Re: Spark MLib v/s SparkR

2015-08-07 Thread gen tang
Hi,

It depends on the problem that you work on.
Just as python and R, Mllib focuses on machine learning and SparkR will
focus on statistics, if SparkR follow the way of R.

For instance, If you want to use glm to analyse data:
1. if you are interested only in parameters of model, and use this model to
predict, then you should use Mllib
2. if your focus is on confidence of the model, for example the confidence
interval of result and the significant level of parameters, you should
choose SparkR. However, as there is no glm package to this purpose yet, you
need to code it by yourself.

Hope it can be helpful

Cheers
Gen


On Thu, Aug 6, 2015 at 2:24 AM, praveen S mylogi...@gmail.com wrote:

 I was wondering when one should go for MLib or SparkR. What is the
 criteria or what should be considered before choosing either of the
 solutions for data analysis?
 or What is the advantages of Spark MLib over Spark R or advantages of
 SparkR over MLib?



Re: Spark MLib v/s SparkR

2015-08-07 Thread Feynman Liang
SparkR and MLlib are becoming more integrated (we recently added R formula
support) but the integration is still quite small.
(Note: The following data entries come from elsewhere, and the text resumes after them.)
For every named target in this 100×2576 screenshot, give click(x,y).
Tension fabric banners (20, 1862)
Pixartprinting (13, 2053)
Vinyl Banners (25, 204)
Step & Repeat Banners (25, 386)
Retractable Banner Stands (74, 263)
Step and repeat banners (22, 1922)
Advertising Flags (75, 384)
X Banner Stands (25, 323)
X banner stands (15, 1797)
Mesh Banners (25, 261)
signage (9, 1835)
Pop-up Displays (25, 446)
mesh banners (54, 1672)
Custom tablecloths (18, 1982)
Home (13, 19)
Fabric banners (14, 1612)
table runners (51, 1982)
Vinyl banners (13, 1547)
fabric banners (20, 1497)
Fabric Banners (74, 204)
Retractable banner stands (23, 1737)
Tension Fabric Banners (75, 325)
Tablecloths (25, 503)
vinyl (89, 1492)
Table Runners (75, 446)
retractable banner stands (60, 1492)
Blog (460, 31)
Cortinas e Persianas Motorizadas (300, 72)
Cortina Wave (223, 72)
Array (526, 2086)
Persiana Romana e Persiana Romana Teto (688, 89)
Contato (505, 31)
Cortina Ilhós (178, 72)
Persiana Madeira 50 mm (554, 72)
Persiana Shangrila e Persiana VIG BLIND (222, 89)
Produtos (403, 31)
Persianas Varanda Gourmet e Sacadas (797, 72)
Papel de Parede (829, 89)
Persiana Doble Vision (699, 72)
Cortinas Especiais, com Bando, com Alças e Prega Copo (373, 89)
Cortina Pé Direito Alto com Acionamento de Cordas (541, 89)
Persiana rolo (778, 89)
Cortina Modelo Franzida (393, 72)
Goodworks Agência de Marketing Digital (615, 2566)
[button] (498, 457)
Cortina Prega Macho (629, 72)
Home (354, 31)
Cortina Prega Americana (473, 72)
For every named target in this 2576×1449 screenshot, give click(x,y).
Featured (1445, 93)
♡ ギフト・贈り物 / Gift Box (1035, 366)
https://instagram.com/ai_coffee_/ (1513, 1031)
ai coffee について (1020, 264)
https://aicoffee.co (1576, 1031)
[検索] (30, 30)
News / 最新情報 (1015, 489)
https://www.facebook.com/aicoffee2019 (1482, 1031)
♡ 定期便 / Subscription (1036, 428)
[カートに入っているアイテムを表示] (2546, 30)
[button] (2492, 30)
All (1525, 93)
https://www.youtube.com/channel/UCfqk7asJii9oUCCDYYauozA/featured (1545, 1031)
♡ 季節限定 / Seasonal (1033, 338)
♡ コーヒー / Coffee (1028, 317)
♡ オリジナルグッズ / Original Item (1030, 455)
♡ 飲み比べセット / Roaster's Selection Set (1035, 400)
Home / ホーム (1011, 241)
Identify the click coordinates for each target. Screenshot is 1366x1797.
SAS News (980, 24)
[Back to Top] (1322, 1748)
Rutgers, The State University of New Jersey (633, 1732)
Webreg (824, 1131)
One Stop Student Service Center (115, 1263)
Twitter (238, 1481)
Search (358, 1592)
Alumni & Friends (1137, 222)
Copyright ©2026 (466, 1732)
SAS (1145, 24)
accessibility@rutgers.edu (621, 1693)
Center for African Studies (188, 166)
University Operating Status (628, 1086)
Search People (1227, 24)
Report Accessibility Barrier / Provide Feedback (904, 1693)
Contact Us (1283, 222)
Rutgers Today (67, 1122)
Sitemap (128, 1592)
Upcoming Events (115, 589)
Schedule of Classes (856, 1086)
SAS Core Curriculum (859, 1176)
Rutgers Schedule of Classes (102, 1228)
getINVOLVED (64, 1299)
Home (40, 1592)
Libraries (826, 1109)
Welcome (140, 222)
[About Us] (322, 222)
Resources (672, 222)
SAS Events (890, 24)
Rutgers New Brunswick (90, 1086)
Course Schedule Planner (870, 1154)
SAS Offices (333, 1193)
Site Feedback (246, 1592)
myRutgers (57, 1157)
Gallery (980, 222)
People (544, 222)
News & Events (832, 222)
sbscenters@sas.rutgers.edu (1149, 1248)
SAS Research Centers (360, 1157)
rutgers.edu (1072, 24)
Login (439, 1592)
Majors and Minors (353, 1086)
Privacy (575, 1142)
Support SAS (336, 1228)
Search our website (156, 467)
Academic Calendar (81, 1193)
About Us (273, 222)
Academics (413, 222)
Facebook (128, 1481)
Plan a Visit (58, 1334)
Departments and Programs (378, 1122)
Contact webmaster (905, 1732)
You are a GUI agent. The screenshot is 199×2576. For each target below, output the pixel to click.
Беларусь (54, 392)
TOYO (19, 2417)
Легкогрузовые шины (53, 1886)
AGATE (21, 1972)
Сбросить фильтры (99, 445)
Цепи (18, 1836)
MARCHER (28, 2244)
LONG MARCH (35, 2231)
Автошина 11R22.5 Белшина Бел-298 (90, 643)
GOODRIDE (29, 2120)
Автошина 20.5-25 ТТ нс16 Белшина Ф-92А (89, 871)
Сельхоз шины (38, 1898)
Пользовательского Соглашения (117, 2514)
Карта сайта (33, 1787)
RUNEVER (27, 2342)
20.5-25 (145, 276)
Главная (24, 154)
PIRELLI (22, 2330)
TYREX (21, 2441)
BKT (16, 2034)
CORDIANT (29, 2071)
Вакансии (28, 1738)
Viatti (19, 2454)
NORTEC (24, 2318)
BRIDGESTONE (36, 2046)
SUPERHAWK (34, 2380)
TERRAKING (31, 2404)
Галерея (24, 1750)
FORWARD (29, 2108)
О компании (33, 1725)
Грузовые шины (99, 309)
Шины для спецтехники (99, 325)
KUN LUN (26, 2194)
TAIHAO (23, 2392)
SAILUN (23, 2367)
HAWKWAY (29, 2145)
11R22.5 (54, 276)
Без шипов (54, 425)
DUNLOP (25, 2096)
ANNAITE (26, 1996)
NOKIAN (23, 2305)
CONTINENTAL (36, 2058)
If you learn R and
SparkR, you will not be able to leverage most of the distributed algorithms
in MLlib (e.g. all the algorithms you cited). However, you could use the
equivalent R implementations (e.g. glm for Logistic) but be aware that
these will not scale to the large scale datasets Spark is designed to
handle.

On Thu, Aug 6, 2015 at 8:06 PM, praveen S mylogi...@gmail.com wrote:

 I am starting off with classification models, Logistic,RandomForest.
 Basically wanted to learn Machine learning.
 Since I have a java background I started off with MLib, but later heard R
 works as well ( with scaling issues - only).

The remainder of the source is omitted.